Prix public : 10,00 €
érable et cetera, Laurent Huron (critiques)
Mi-poème mi-récit, forme hybride donc, érable et cetera est un livre qui demande de la lenteur. Lenteur de l’arbre qui pousse peu à peu, lenteur qui permet d’entrevoir ce qui se trame dans ces pages. « Nous ne raconterons pas l’histoire » est-il écrit, puis : « chute secret ».

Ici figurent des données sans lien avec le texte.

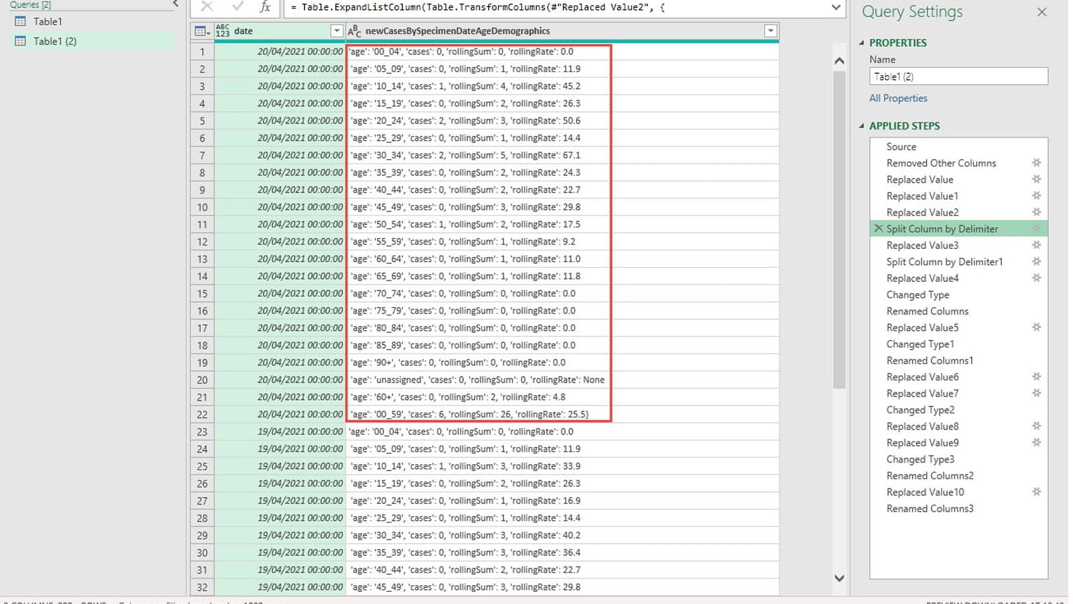Select the Changed Type2 applied step
The width and height of the screenshot is (1073, 604).
920,410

Il y a du secret dans ce livre, où résonnent pourtant des voix, des bribes de récits, où l’on entrevoit certains paysages. L’érable, celui du titre, celui dont il est question dans le texte, serait le témoin, muet, d’instants. Au travers de l’érable, il s’agit de voir : « voir une seule chose mais la voir / aussi profondément qu’un tissu ». Alors émettons une hypothèse : celle d’une vie, d’une famille par exemple, qui serait vue par fragments, à mesure que croît l’érable. Une famille dont le texte rendrait compte à la manière d’un traité de botanique : « ce sont les voix venues de l’arrière / la prise les étais le plagiat l’imposture / l’extrados l’incorporation aux chairs / les citations relevées de la grand-mère / les papiers que l’on donne don d’une parole / c’est le tombeau où l’on vient s’asseoir / chaque chose est à sa place incontestable […] ».

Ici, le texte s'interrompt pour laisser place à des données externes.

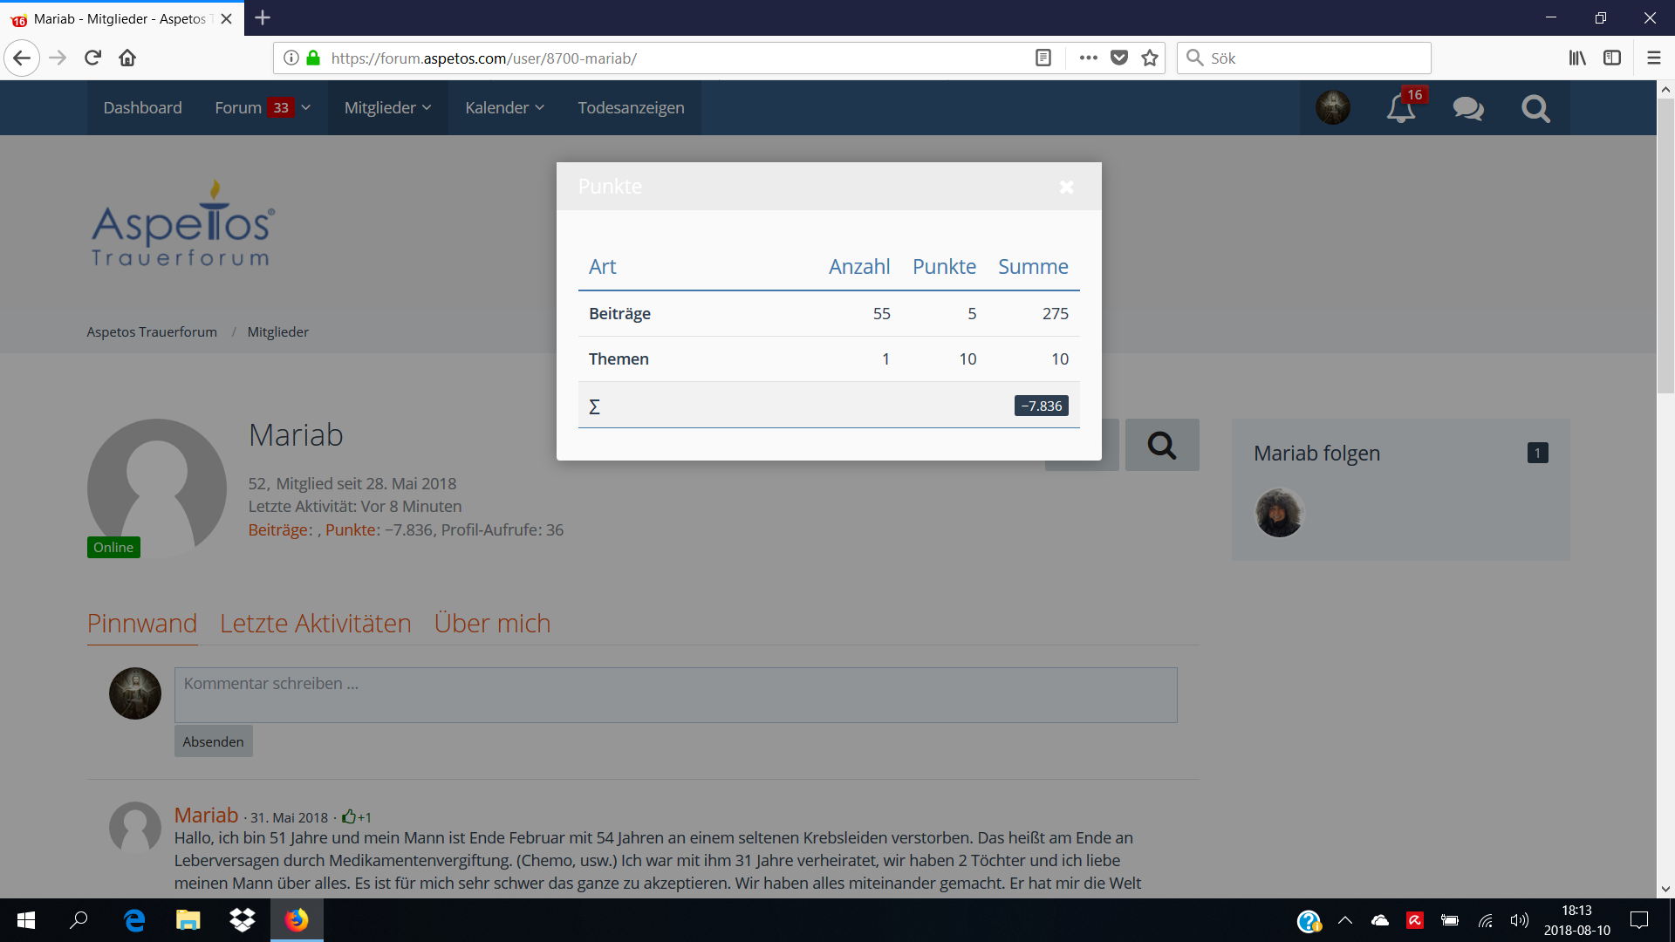Expand the Forum dropdown menu
The height and width of the screenshot is (942, 1675).
point(262,108)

L’érable est peut-être tout simplement un lieu de mémoire, une place forte, où se retrouvent quelques sensations et quelques voix.
L’écriture de Laurent Huron, pourtant simple au premier regard, exige de la patience : celle de laisser le texte faire son œuvre en nous, par petites touches, et l’on finit convaincu par cet art poétique : celui de « l’à-peu-près bricole de la vibration ».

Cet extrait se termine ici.